Assim como fez com o Baby, a Budô perguntou como ele vê o fato de a CBJ monitorar o processo eletivo e a contagem dos votos no processo eletivo, e o judoca veterano condenou todo o processo.

“Vejo vários vícios e erros. O primeiro foi a votação dos atletas, pois entendo que isso deveria ficar a cargo das federações estaduais e nem a isso elas tiveram direito. A CBJ tentou determinar até quem poderia ou não se candidatar, pois foi isso que eles tentou fazer comigo. Depois determinou quem poderia votar, e acho isso uma aberração totalmente antidemocrática. A partir do momento em que o atleta paga anuidade na federação e na confederação e compete em qualquer categoria – e isso inclui o kata –, ele deveria ter direito a voto. Para coroar esse absurdo, a CBJ contratou uma empresa para conduzir o processo; e quem nos garante que o processo será isento?”, questionou Elton, para quem a CBJ está tentando enfiar o Baby goela abaixo dos judocas paulistas.

 

“Que me lembre, Rio Grande do Sul, Paraná e São Paulo apresentaram candidatos únicos. Eu havia sido indicado pela comunidade e pela direção da federação. Pessoas da própria CBJ dizem que o Sílvio Acácio foi especialmente a Lisboa para tratar desse tema com o Baby e demais atletas da seleção que se sujeitaram a esse desserviço. Isso é muito ruim para a modalidade. Em todos os anos que o professor Paulo Wanderley esteve à frente da CBJ, jamais ouvimos nada que maculasse a sua gestão. Depois que ele foi para o COB, volta e meia surgem problemas e boatos Ver a nossa seleção se envolvendo nisso é realmente vergonhoso”, lamentou Fiebig.

O voto do Rafael Silva não é um voto para São Paulo. É um voto para a CBJ.”

Cobramos o porquê de o peso pesado veterano afirmar com tanta ênfase que o Rafael Silva está a serviço do presidente da CBJ, e mais uma vez Fiebig usou de sua veemência assertiva.

“Além de vários delegados regionais estarem fazendo campanha a meu favor nas redes sociais, nesta semana até o vice-presidente da FPJudô afirmou publicamente que eu fui o candidato de consenso do judô paulista”, lembrou Fiebig, que expôs outro fato gravíssimo do comando técnico da seleção brasileira, durante o processo eletivo.
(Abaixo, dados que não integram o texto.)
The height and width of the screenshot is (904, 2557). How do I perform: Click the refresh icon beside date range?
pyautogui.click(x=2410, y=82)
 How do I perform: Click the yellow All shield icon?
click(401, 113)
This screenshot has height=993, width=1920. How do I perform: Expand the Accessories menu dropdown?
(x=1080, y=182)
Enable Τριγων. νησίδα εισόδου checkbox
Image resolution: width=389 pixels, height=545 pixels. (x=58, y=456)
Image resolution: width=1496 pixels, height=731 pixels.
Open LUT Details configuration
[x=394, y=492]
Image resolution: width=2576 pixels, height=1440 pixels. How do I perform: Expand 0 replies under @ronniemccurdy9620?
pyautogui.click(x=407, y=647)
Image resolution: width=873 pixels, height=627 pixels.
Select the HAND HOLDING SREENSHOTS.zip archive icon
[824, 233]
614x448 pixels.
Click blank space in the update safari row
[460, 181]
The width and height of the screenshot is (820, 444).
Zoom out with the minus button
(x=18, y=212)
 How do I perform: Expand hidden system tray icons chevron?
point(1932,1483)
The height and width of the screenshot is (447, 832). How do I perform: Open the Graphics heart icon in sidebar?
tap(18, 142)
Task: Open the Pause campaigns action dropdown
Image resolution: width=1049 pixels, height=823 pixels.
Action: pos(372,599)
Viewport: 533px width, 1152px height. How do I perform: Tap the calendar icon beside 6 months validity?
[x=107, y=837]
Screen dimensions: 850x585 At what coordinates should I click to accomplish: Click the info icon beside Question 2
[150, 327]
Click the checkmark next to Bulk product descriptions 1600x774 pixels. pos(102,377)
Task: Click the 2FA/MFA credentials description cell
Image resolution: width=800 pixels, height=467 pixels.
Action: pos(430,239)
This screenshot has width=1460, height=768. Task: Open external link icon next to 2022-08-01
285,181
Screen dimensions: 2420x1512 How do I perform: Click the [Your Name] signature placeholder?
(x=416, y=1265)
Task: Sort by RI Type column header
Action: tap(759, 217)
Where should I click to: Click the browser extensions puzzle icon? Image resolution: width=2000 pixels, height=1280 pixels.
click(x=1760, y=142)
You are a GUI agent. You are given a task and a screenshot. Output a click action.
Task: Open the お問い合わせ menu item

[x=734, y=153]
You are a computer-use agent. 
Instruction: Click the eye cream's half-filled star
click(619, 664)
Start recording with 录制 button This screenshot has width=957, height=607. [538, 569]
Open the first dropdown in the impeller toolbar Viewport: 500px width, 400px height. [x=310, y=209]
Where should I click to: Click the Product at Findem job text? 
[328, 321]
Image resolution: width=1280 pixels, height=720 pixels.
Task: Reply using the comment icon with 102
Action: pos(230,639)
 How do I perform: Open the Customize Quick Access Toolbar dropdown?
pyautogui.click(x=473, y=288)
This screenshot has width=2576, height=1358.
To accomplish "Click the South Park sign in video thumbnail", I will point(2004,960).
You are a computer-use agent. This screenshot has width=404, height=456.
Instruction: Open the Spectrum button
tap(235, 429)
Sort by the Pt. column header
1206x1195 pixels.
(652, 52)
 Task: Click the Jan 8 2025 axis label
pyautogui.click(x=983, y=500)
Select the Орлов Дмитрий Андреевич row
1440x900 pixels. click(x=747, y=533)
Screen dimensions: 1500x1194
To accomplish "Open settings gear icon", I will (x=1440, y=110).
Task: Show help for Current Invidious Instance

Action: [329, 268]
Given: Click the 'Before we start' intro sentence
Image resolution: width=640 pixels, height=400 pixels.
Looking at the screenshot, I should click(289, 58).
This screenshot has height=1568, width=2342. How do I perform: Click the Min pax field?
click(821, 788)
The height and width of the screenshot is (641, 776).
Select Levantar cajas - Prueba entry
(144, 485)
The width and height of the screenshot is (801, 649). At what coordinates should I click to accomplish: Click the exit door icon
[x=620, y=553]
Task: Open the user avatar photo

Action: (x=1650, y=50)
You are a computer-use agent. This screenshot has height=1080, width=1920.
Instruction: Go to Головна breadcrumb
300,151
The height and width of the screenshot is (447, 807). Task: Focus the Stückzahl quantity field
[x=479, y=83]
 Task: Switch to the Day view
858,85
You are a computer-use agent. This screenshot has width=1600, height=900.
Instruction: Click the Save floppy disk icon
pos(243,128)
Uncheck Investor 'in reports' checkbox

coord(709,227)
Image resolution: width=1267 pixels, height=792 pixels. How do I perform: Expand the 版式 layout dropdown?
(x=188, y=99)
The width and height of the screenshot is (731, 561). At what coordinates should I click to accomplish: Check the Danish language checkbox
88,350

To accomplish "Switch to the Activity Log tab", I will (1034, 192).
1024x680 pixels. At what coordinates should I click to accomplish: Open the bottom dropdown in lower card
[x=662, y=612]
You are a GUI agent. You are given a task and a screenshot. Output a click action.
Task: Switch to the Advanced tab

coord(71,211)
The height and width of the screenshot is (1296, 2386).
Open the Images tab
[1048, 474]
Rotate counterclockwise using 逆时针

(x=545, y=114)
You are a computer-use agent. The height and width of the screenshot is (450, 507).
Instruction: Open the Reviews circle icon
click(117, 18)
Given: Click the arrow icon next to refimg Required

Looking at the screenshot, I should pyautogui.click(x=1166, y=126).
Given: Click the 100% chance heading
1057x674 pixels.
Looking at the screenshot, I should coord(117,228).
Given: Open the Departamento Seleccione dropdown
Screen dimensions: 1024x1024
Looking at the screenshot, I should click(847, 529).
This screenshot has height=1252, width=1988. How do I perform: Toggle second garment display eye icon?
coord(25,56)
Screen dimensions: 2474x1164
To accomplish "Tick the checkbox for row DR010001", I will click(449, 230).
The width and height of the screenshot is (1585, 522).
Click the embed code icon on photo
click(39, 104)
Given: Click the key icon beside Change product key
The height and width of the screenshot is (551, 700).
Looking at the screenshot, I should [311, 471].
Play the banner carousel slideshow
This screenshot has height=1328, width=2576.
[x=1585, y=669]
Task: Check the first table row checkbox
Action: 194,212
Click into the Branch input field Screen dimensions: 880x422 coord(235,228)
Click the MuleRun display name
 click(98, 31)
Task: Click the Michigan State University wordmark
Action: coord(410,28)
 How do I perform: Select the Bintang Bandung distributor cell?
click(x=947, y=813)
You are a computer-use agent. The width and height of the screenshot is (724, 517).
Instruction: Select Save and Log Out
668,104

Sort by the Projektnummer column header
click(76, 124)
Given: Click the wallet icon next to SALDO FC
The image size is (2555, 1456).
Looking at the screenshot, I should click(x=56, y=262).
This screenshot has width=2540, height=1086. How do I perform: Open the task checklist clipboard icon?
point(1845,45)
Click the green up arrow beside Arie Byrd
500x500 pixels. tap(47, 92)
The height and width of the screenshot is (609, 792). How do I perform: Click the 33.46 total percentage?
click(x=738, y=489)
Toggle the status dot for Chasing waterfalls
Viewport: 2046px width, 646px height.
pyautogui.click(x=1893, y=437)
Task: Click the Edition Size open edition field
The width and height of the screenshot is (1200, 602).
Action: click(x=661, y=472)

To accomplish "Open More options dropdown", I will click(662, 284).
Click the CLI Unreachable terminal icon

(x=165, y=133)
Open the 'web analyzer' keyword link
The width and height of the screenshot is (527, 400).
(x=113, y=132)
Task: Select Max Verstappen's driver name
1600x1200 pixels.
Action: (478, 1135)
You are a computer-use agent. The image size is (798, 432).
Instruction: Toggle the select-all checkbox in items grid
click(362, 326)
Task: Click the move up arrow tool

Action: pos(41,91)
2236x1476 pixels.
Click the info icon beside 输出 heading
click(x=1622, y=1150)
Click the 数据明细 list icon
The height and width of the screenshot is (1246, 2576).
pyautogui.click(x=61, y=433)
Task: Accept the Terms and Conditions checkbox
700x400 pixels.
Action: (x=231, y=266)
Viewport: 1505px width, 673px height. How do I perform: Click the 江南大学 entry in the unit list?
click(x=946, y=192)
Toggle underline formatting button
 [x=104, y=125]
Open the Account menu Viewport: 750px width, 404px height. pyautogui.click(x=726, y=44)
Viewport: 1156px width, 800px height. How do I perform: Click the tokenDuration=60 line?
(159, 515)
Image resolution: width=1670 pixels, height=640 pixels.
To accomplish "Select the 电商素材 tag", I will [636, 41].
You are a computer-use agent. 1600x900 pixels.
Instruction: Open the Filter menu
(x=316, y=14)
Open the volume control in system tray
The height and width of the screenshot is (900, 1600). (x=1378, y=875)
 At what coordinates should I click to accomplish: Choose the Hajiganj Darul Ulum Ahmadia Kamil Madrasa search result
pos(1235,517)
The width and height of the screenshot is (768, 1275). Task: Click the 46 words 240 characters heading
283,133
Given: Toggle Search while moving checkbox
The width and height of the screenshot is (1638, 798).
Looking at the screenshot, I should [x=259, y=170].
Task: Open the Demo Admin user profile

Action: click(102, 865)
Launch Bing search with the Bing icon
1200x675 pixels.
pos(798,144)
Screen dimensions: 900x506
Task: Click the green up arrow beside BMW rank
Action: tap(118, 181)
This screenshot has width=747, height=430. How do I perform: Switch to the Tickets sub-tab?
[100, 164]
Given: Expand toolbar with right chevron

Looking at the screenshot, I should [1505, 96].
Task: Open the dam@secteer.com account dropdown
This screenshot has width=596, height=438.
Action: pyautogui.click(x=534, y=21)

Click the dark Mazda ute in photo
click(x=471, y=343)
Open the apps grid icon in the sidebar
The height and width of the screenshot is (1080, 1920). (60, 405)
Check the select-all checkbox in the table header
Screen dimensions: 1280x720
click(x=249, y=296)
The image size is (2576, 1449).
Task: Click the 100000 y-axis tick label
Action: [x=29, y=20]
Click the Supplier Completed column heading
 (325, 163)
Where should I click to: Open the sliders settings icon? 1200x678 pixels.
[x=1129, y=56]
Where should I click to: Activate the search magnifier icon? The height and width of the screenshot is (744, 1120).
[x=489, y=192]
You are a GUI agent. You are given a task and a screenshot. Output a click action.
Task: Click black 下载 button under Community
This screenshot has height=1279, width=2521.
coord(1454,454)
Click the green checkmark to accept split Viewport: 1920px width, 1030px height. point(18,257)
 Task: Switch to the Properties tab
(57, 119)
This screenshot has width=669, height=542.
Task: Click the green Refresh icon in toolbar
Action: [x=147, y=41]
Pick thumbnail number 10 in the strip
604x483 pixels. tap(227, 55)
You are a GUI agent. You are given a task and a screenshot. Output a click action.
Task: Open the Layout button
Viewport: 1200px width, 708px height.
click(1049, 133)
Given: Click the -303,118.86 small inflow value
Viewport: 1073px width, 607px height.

“Tenho o maior respeito e consideração pelo professor Jun Shinohara, supervisor técnico da seleção masculina, por tudo que conquistou como atleta e como técnico da seleção brasileira. Ele tentou fazer com eu desistisse do pleito e disse coisas que não dá nem para falar. Ele é meu professor e tem a opinião dele, assim como eu tenho a minha, mas penso que, dentro de um processo democrático, as opiniões e escolhas devem ser respeitadas. Respeito o ponto de vista dele, mas eu estou pensando no coletivo, enquanto ele vê apenas os interesses dele, que há mais de 20 anos é um dos altos salários da CBJ. Parece que agora está preocupado em perder o emprego. Só que a permanência dele e do Ney Wilson no comando da seleção está sendo extremamente nociva ao judô brasileiro. Já deu para esta turma que está à frente da seleção há décadas. Aliás, eles pintam um cenário ruim em São Paulo e eu acho que eles desconhecem totalmente a nossa realidade. Basta ver o quanto São Paulo inovou durante a pandemia, enquanto os demais Estados, com exceção do Paraná, quase nada fizeram. A CBJ tentou copiar algumas iniciativas desenvolvidas por São Paulo. Na verdade é que contra fatos não há argumentos. Eles tentam assegurar seus empregos em detrimento da qualidade técnica do alto rendimento.”

Elton também acentuou que, mesmo sem recursos, durante a pandemia, quando ninguém sabia o que seria do judô, as ações de São Paulo foram fundamentadas no espírito de união e no jita-kyoei, contando com a atuação de dirigentes, professores, técnicos, árbitros e atletas, que fizeram de tudo para manter a chama acesa.

“Num determinado momento todos nós ficamos desesperados, pois todos dependem das aulas para sobreviver, mas aos poucos fomos criando fôlego e tivemos um protagonismo gigantesco. Ajudamos até judocas do exterior. E para as gestões futuras sonhamos implementar grandes ações visando ao desenvolvimento do judô brasileiro. É justamente este pensamento que me fez assumir este compromisso perante a nossa comunidade.”